Argued December 10, 1926

Decided January 3, 1927

272 U.S. 709

ERROR TO THE CIRCUIT COURT OF APPEALS

FOR THE THIRD CIRCUIT

Syllabus

A tariff governing demurrage at a coal-loading port provided that a car should be considered released when a vessel registered for the cargo or fuel supply of which the coal was part, or when the car was unloaded prior to such registry, that, to avoid delay of switching out and delivering on shipper order in actual sequence of their arrival cars containing the same grade of coal,

"the dates on which cars should have been released will be substituted for those on which equivalent tonnage was actually delivered, and detention will be computed on the basis of such substituted dates,"

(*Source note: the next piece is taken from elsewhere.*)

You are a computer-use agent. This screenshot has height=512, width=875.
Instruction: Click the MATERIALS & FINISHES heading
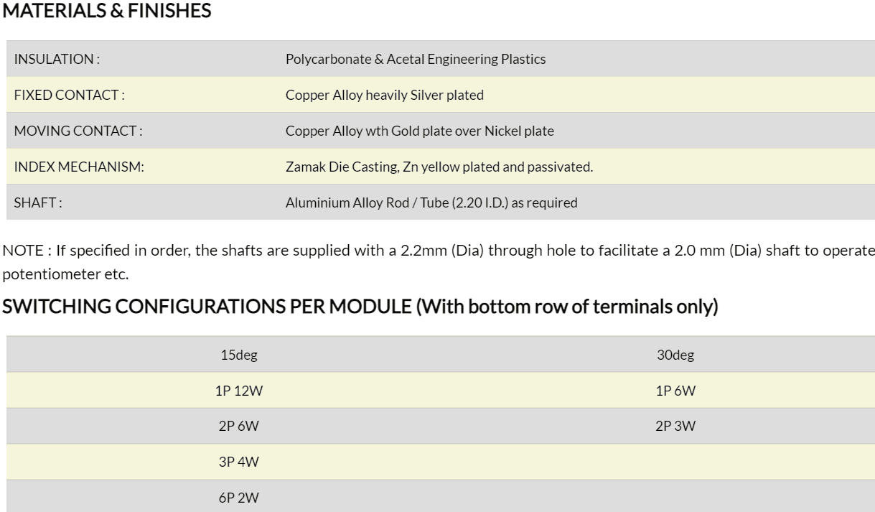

and that the date when a shipment was transferred by written order and acceptance to another party should be the date of release of the car as to the original consignee, and subsequent detention should be charged to new consignee without free time allowance. Held, that a decision of the Interstate Commerce Commission should be followed which construed these provisions as applicable when, pursuant to a pooling and exchange arrangement among several shippers, the loaded cars of one shipper were delivered on the order of another, like cars of the former being retained for the latter and detention chargeable to the latter being computed from the notice of arrival of his own coal to time of delivery on his order of the substituted tonnage. P. 272 U. S. 712.

3 F.2d 525 affirmed.

Error to a judgment of the circuit court of appeals which affirmed a judgment of the district court (287 F. 168) in favor of the railway in its action to recover demurrage charges from the coal company and its surety, the Fidelity & Casualty Company of New York.

Page 272 U. S. 710

MR. JUSTICE HOLMES delivered the opinion of the Court.

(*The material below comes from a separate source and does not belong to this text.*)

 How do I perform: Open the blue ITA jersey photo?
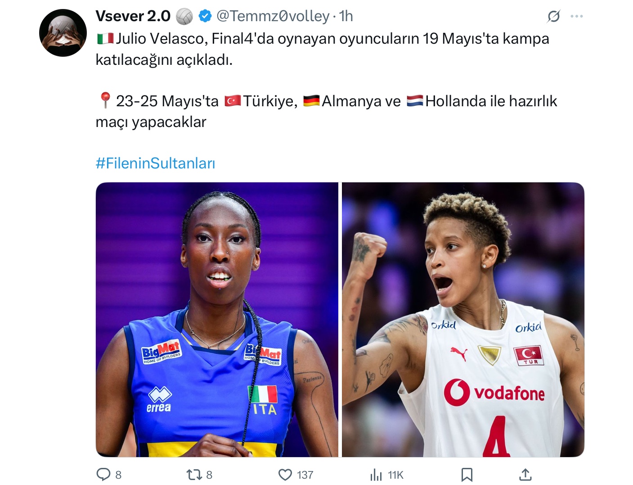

This is a suit by the Norfolk & Western Railway Company to recover demurrage on cars at Lambert's Point, Virginia, from the Emmons Coal Mining Company and its surety. An affidavit of defense upon matters of law was filed, but was held insufficient by the district court, and judgment subsequently was entered for the plaintiff. The judgment was affirmed by the circuit court of appeals. 3 F.2d 525.

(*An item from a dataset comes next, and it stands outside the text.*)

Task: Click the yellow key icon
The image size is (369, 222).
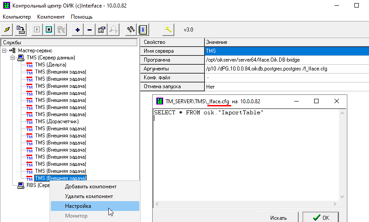Action: pyautogui.click(x=168, y=30)
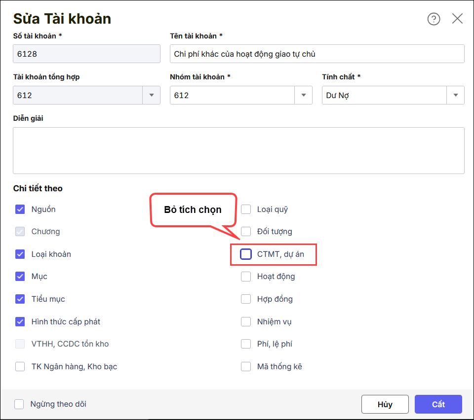Check the Đối tượng checkbox

click(246, 232)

To facilitate the delivery of coal at tidewater, some of the owners of mines upon the lines of the railway made an arrangement with the latter by which the cars were sorted at Lambert's Point upon different tracks according to the quality of the coal, and delivery was made to their respective customers from the cars most convenient at the moment, irrespective of ownership, if the seller had that amount of coal on hand in cars within the space limits agreed. To work this out, the parties formed an association, called the Lambert's Point Coal Exchange, with a manager who kept books in which he credited to each owner coal destined to the Point as soon as it passed Bluefield, West Virginia, noting its quality, and ordered delivery within the amount so credited, as required, to the owner's customers. If the delivery were required to be from the consignor's own cars, as it would be in the absence of agreement, of course, if the cars were detained beyond the allowed time demurrage would be payable. When, under the arrangement, one member's cars were emptied to fill the order of another member, other cars with similar coal would have to be kept, in order to satisfy the first member's right when it came to assert it, and it should pay as in the first case, since the delay would be the same to the railroad whichever of its cars were detained. The responsibility of the owner for them is the

Page 272 U. S. 711

natural corollary of the benefit that each owner gets by having its order filled from the nearest cars.

In the present case, the demurrage demanded is fixed by the foregoing rule. The plaintiffs in error say that, by the tariff that governs the matter, they can be charged only for the cars actually used and detained by them, that to make the tariff cover a substitution it must be modified by the rules of the Exchange, which cannot be done, and that, if there is a claim against any one, it is a claim against the Lambert's Point Coal Exchange.

The last point may be dispatched in a few words. The articles of organization of the Exchange provide that the member shall be responsible to the railway for demurrage, and that the shipping instructions, etc., "shall show as the consignee the name of the member for whose account shipped, followed by the words care Lambert's Point Coal Exchange Pool.'" The Coal Company's consignments were in accordance with the agreement, and, by the agreement or without it, made the Company the consignee. We come, therefore, to the tariff the construction of which is the only point much argued in the case.

The important clauses are in Rule 3, and Rule 4.

"(b) A car shall be considered as released:"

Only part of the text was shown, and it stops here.